- [PROBLEM DETAILS] Scan the data below and state the number of lines that include the word "agent", adding no comment.

- [INFORMATION]
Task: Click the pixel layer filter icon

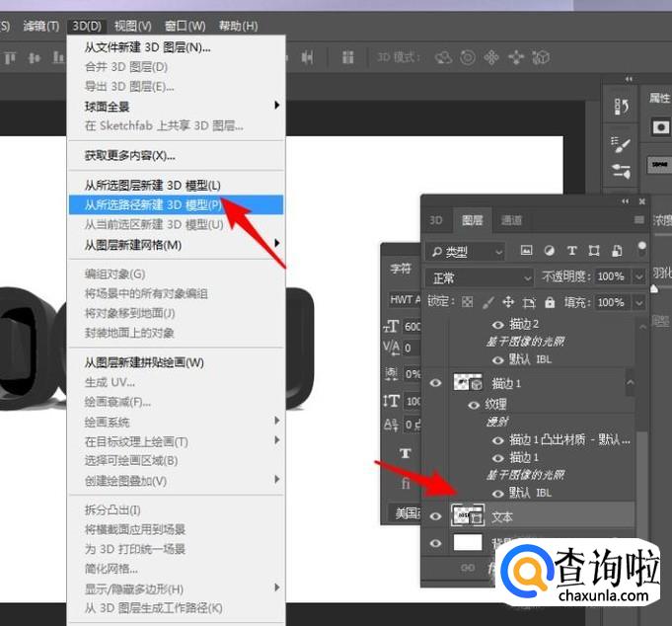Action: [x=527, y=251]
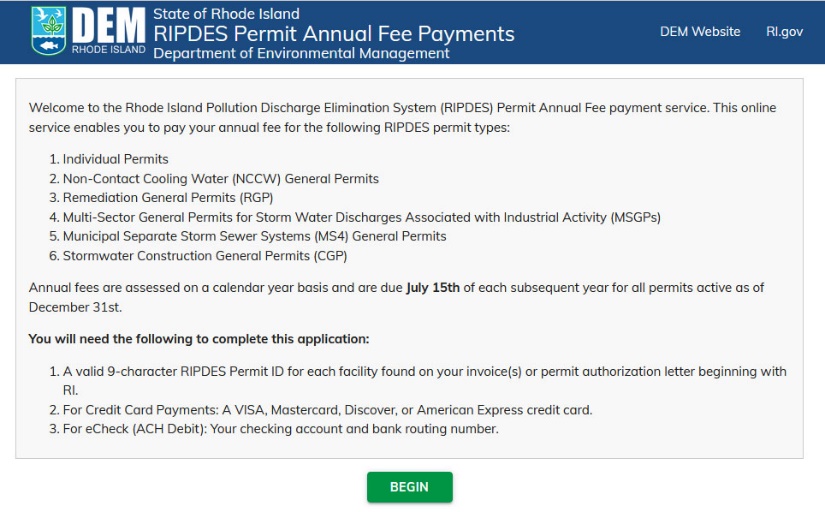This screenshot has height=512, width=825.
Task: Select the Municipal Separate Storm Sewer Systems item
Action: [x=254, y=236]
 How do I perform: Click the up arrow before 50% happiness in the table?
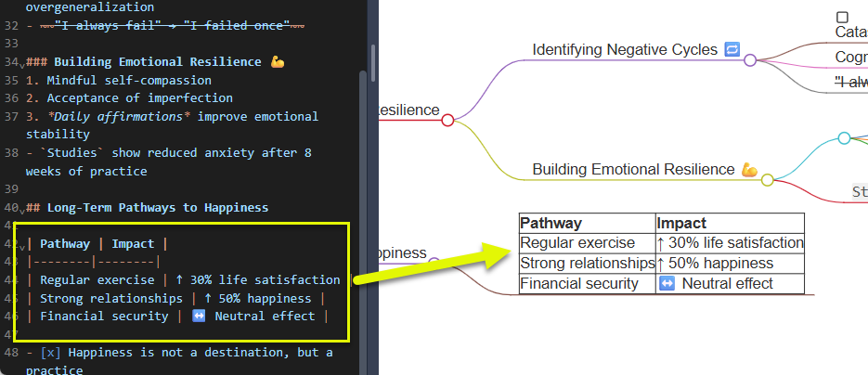pos(660,264)
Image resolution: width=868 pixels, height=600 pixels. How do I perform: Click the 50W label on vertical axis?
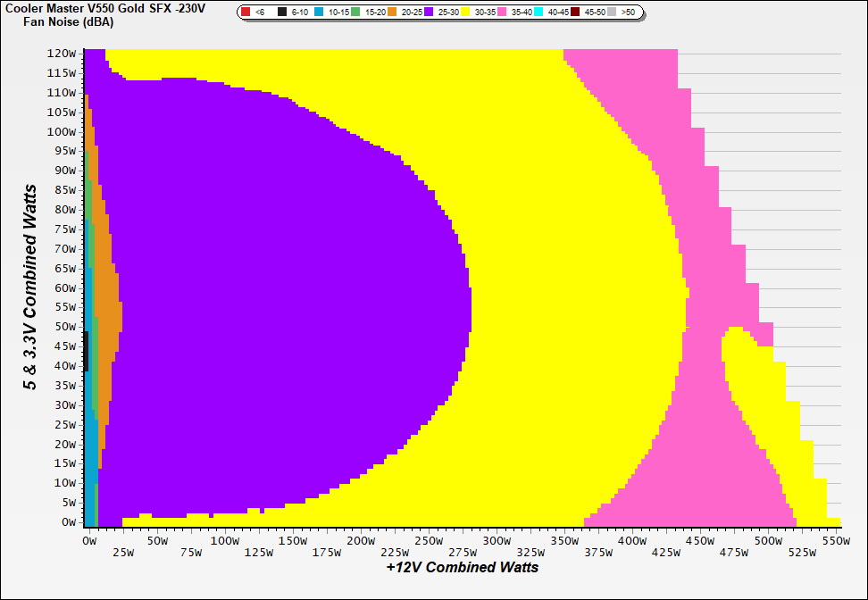(x=66, y=327)
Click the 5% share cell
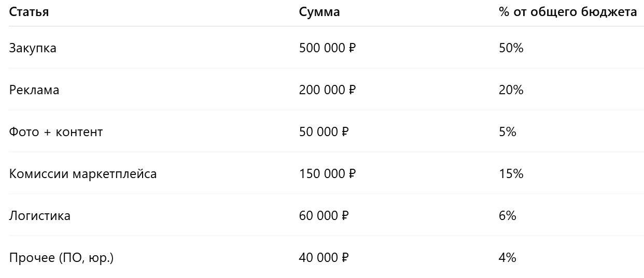This screenshot has width=644, height=278. [508, 132]
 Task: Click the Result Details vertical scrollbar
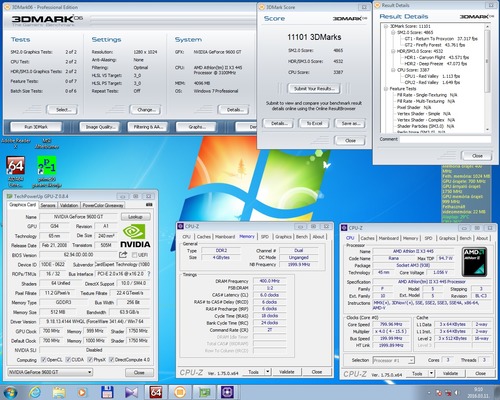pyautogui.click(x=487, y=77)
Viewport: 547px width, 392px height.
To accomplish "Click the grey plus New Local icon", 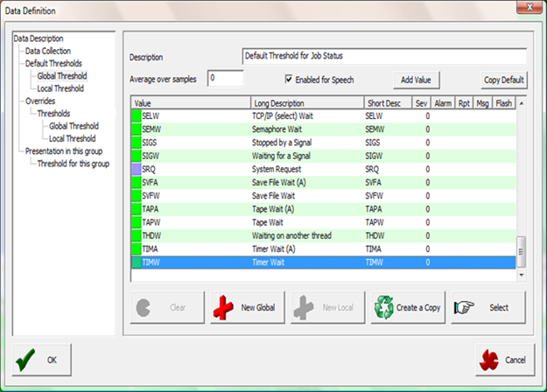I will [305, 308].
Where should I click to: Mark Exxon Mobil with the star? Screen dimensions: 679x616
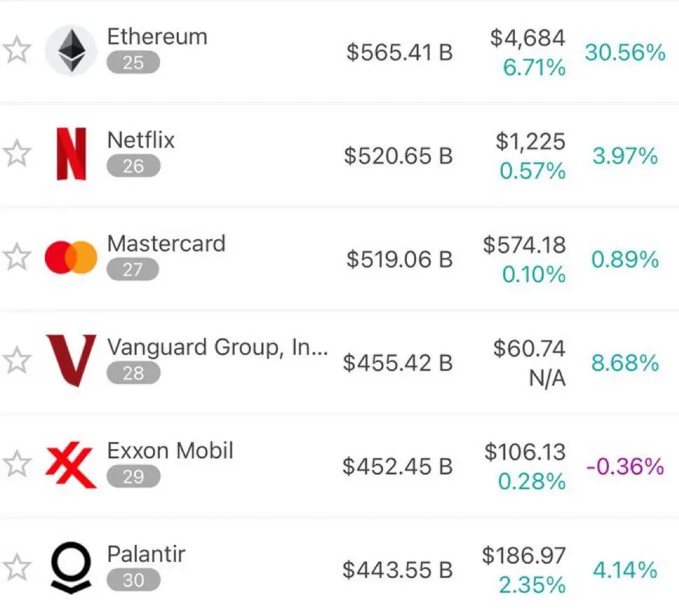point(17,464)
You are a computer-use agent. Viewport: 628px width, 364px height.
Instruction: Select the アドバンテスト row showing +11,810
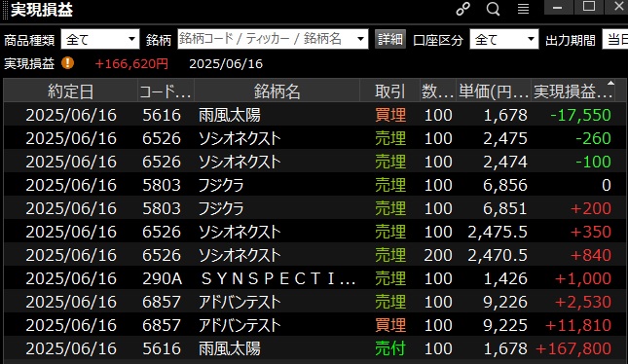pyautogui.click(x=314, y=325)
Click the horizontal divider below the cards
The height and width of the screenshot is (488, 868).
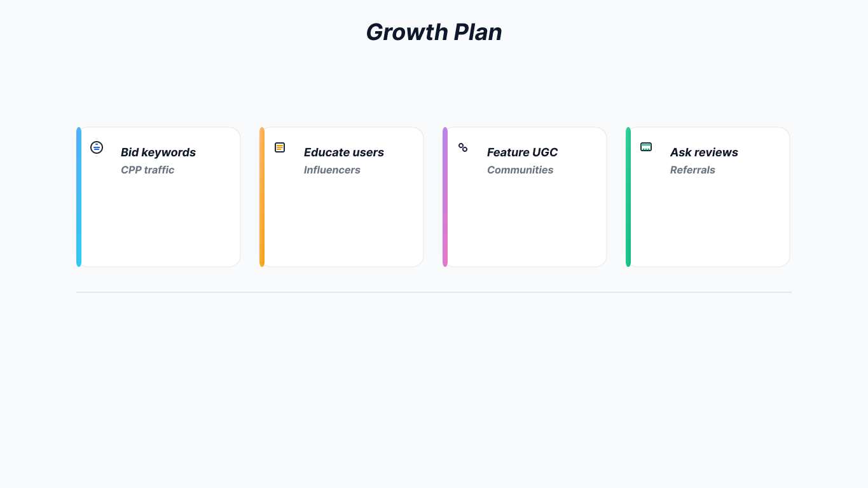tap(434, 292)
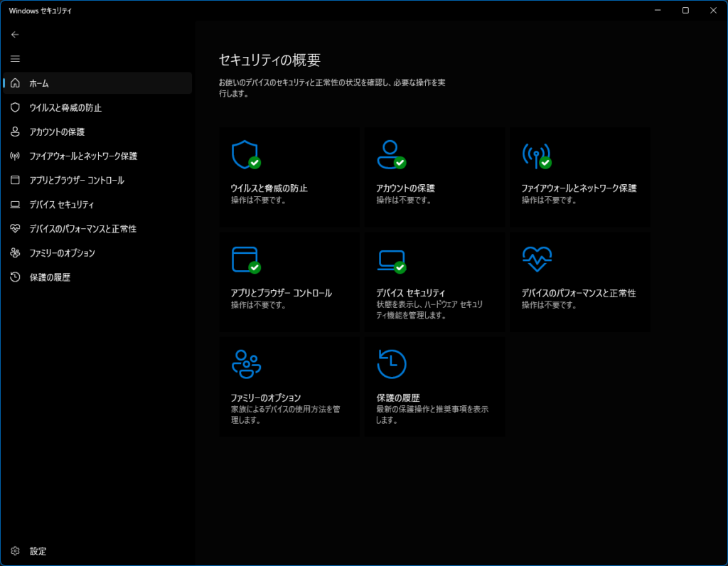Click the account protection person tile icon
728x566 pixels.
click(x=390, y=154)
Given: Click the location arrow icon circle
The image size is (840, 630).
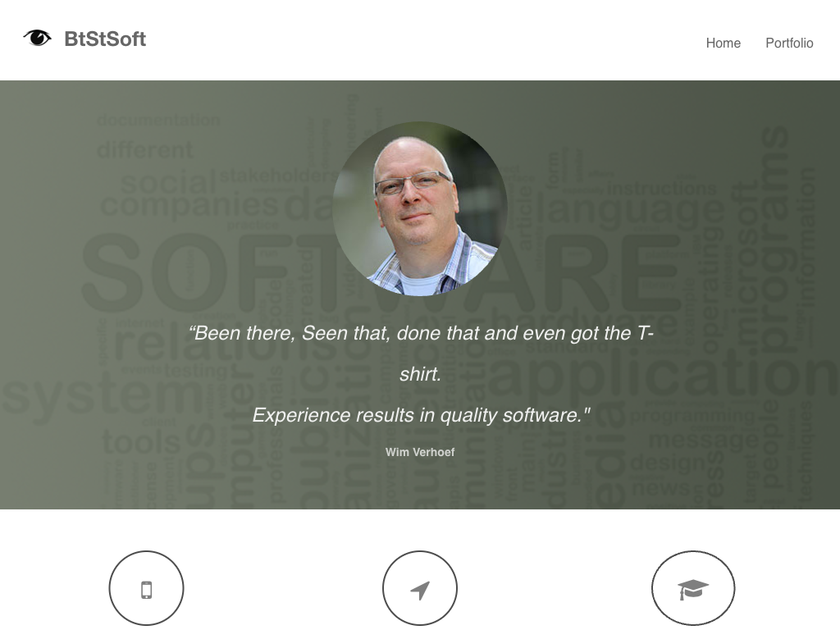Looking at the screenshot, I should [420, 588].
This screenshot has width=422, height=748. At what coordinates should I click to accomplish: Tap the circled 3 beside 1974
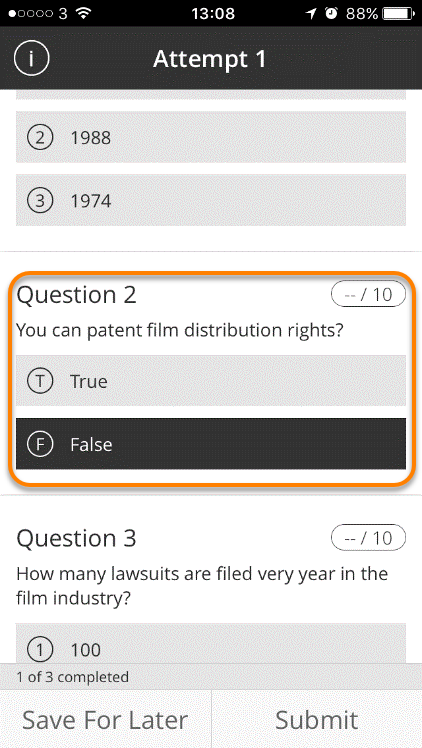coord(40,200)
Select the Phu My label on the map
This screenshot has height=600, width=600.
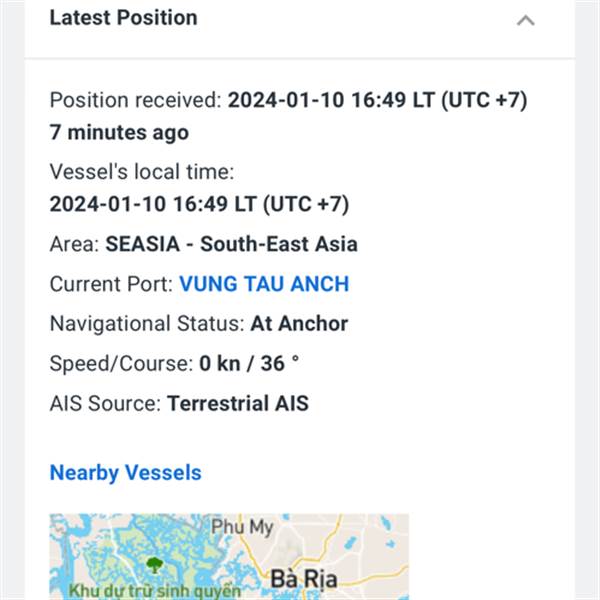[x=242, y=527]
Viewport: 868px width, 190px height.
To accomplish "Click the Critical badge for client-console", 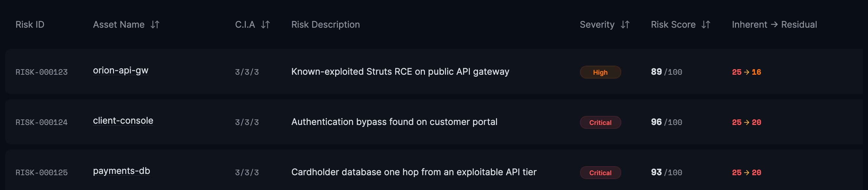I will tap(600, 122).
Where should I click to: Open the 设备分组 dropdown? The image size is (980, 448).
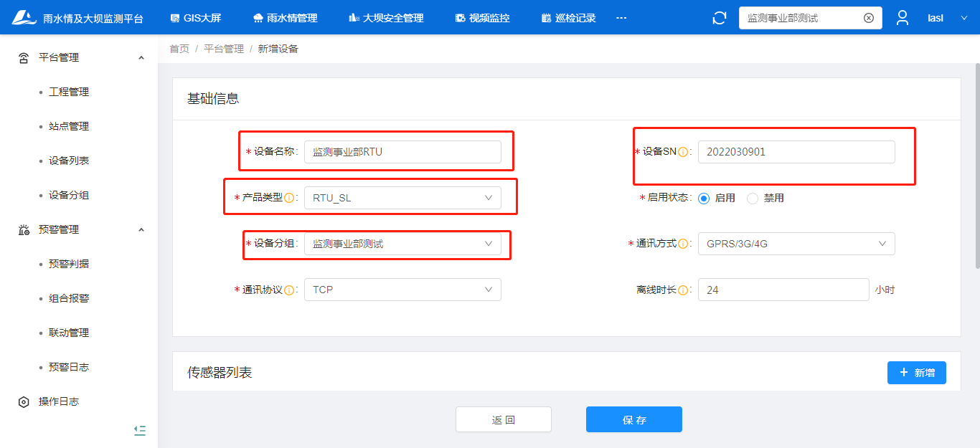pyautogui.click(x=402, y=244)
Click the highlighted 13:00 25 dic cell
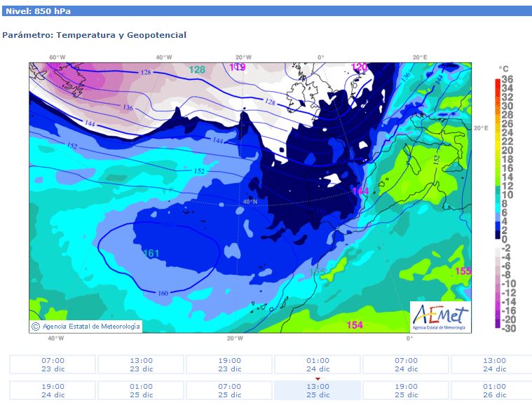Screen dimensions: 532x405 [318, 390]
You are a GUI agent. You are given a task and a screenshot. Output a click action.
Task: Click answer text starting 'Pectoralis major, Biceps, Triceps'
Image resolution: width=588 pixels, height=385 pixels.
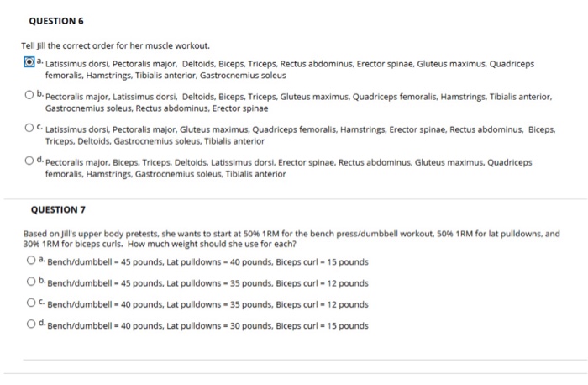tap(288, 168)
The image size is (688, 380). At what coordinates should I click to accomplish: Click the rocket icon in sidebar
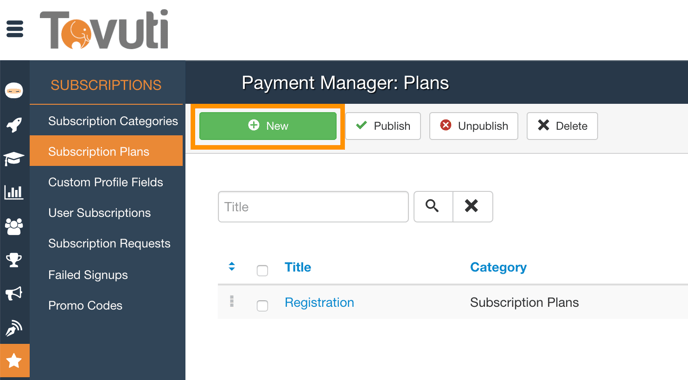coord(14,125)
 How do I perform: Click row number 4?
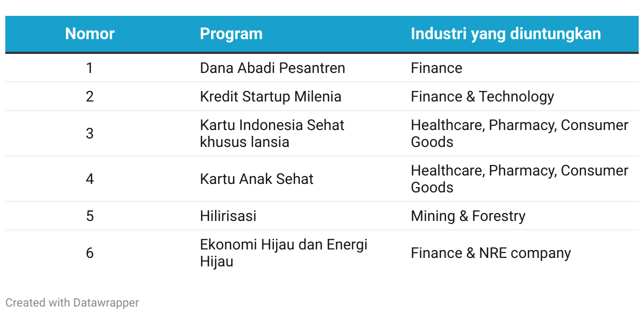[x=90, y=179]
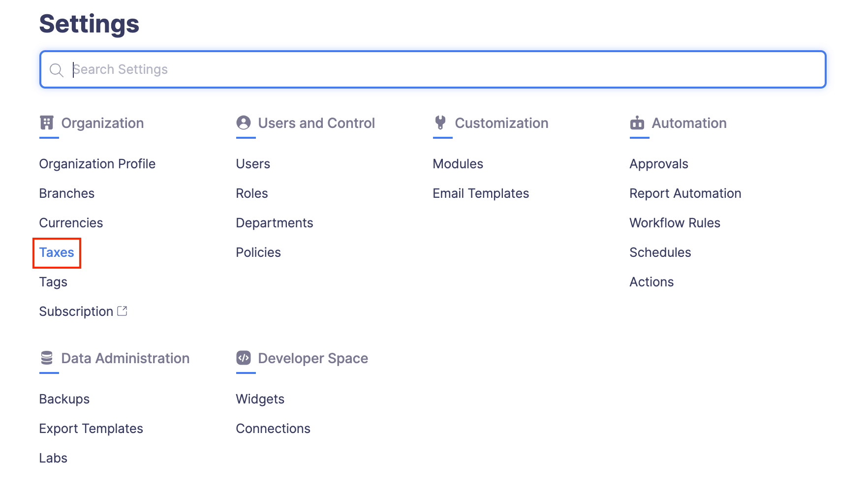Click the Users and Control person icon

click(x=244, y=123)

- [TASK OUTPUT] 2